For the first time ever, the team has shown an important mechanism in this host-attacking process, at the single-molecule level in living cells, and they have reproduced these behaviors in computational models. Their new experiments and models, published in Nature Structural and Molecular Biology, reveal in unprecedented detail how viruses initiate translation of genetic material into proteins.
Hijacking the host
Since viruses do not encode their own replication machinery, they hijack that of their host cells by stealing cellular machines called ribosomes, which are essential for making proteins from the genetic material found in RNA. Many viral genomes contain special RNA structures called Internal Ribosome Entry Sites, or IRES, that capture ribosomes from the host, forcing those ribosomes to make viral proteins.
Researchers know that when IRES-related RNA translation takes place, the virus has succeeded in commandeering the host’s ribosomes. The CSU researchers invented a biosensor that lights up blue when viral translation is happening, and green when normal host translation is happening, in single living cells. This design allows them to differentiate between normal host processes and viral processes, in real time.
The sensor combines the relevant bits of virus (not the whole virus) that interact with and steal host ribosomes, along with two distinct protein tags that glow the moment RNA is translated.
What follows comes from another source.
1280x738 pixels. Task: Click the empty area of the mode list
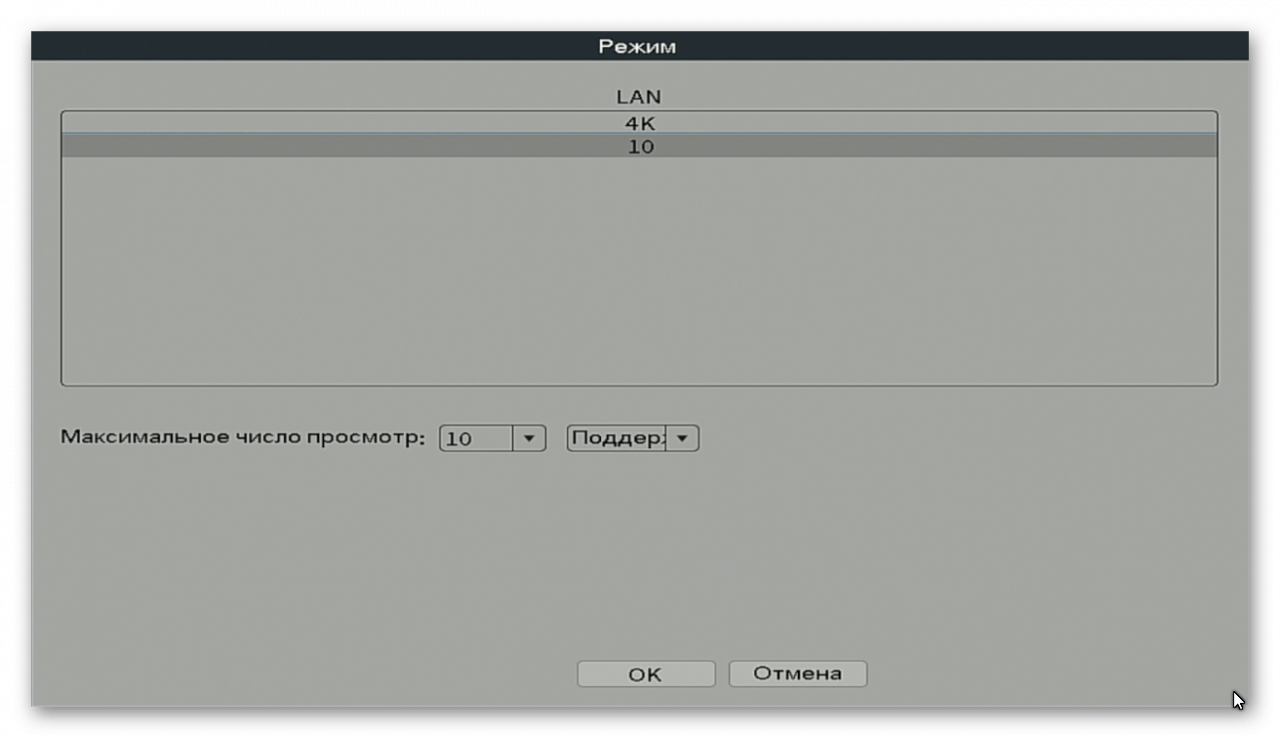click(x=639, y=270)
First author and graduate student Amanda Koch spent more than a year developing the sensor, with the goal of looking at host protein RNA translation, and virus-related RNA translation, at the same time.
Luis Aguilera, a postdoctoral researcher in the Munsky group, built a detailed computational model to reproduce Koch’s fluorescence microscopy videos. By analyzing Koch’s data through the lens of dozens of hypotheses and millions of possible combinations, Aguilera discovered complex biochemical mechanisms that the biochemists couldn’t directly see. His models showed that both healthy human RNA and viral RNA fluctuate between states that actively express proteins and those that are silent.
Cellular stress
In addition to examining viral translation in normal cells, Koch’s biosensor allows the researchers to visualize the effects of different types of stress that cells undergo when being attacked by a virus, and how, where and when normal versus viral translation increase or decrease. The integration of Koch’s microscopy data and Aguilera’s computational models revealed that the relationship between normal and IRES-mediated translation is largely one-sided – in healthy cells, normal translation dominates, but in cells under stress, IRES translation dominates.
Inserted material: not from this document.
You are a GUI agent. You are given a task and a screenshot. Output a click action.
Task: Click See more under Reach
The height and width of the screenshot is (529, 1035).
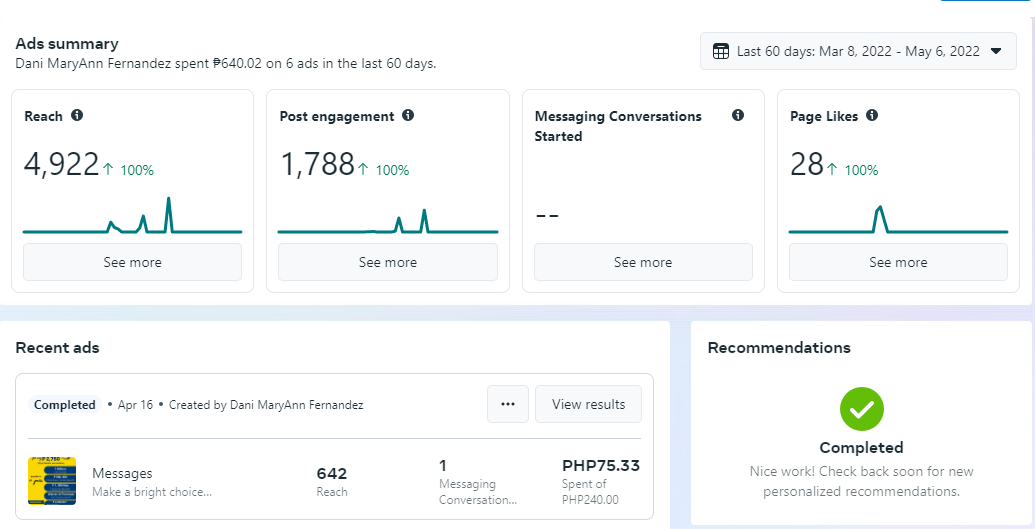click(132, 262)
The Stasevich and Munsky teams envision that the combination of their unique biochemical sensors and detailed computational analyses will provide powerful tools to understand, predict, and control how future drugs might work to inhibit viral translation without affecting host translation.
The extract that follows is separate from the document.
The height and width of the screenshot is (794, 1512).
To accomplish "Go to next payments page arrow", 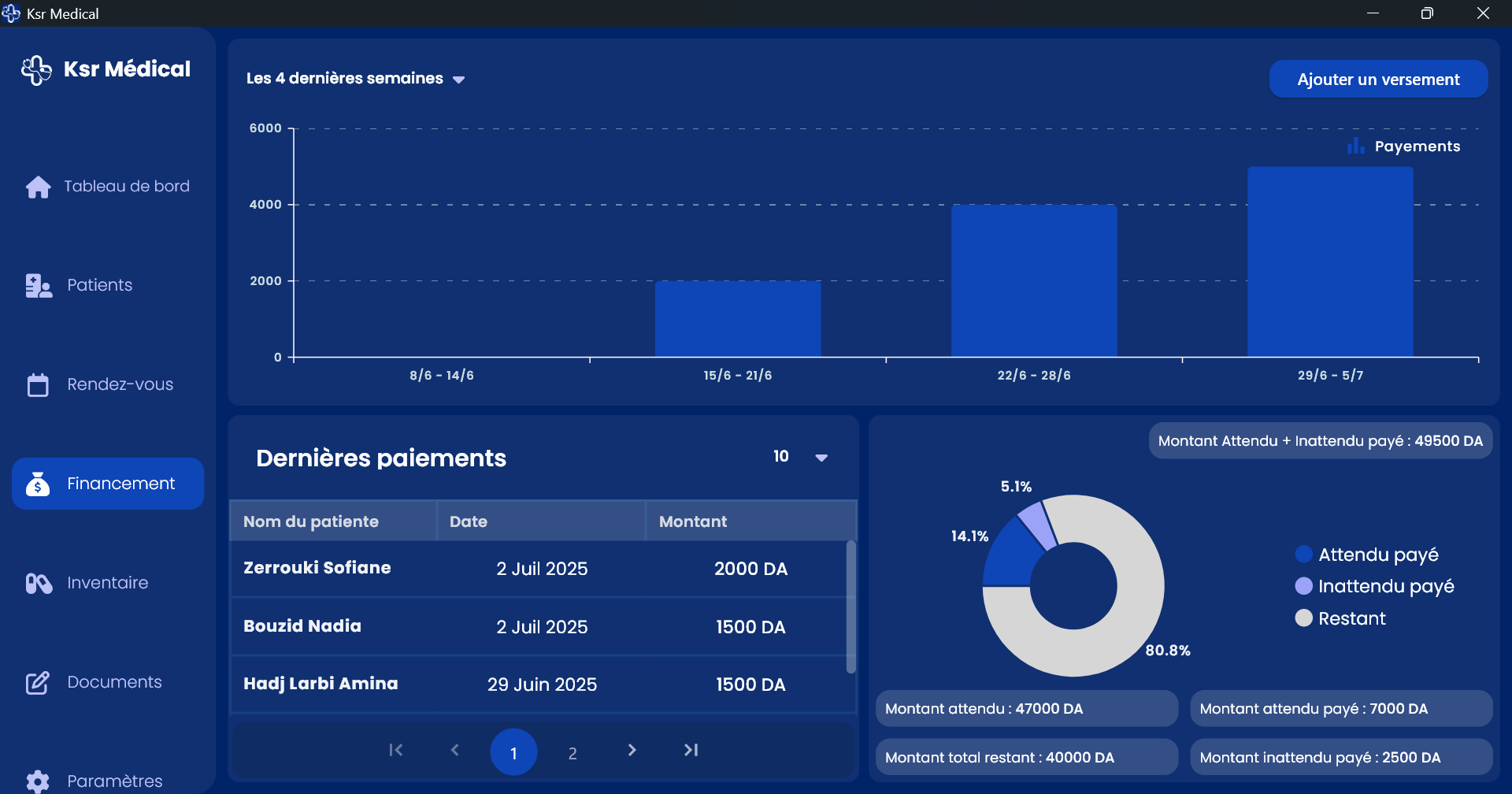I will (x=632, y=750).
Future COVID-19 applications
As the researchers look ahead to the future, they have their sights next set on COVID-19. Although SARS-CoV-2 does not contain an IRES, according to Koch “our biosensor is modular and can easily incorporate pieces of SARS-CoV-2 to explore how it uniquely hijacks host replication machinery during infection.”
“We are proving, more and more, that we can look at these nuanced dynamics of how viruses are sneaking past their hosts to infect a lot of cells and make us sick,” Koch said.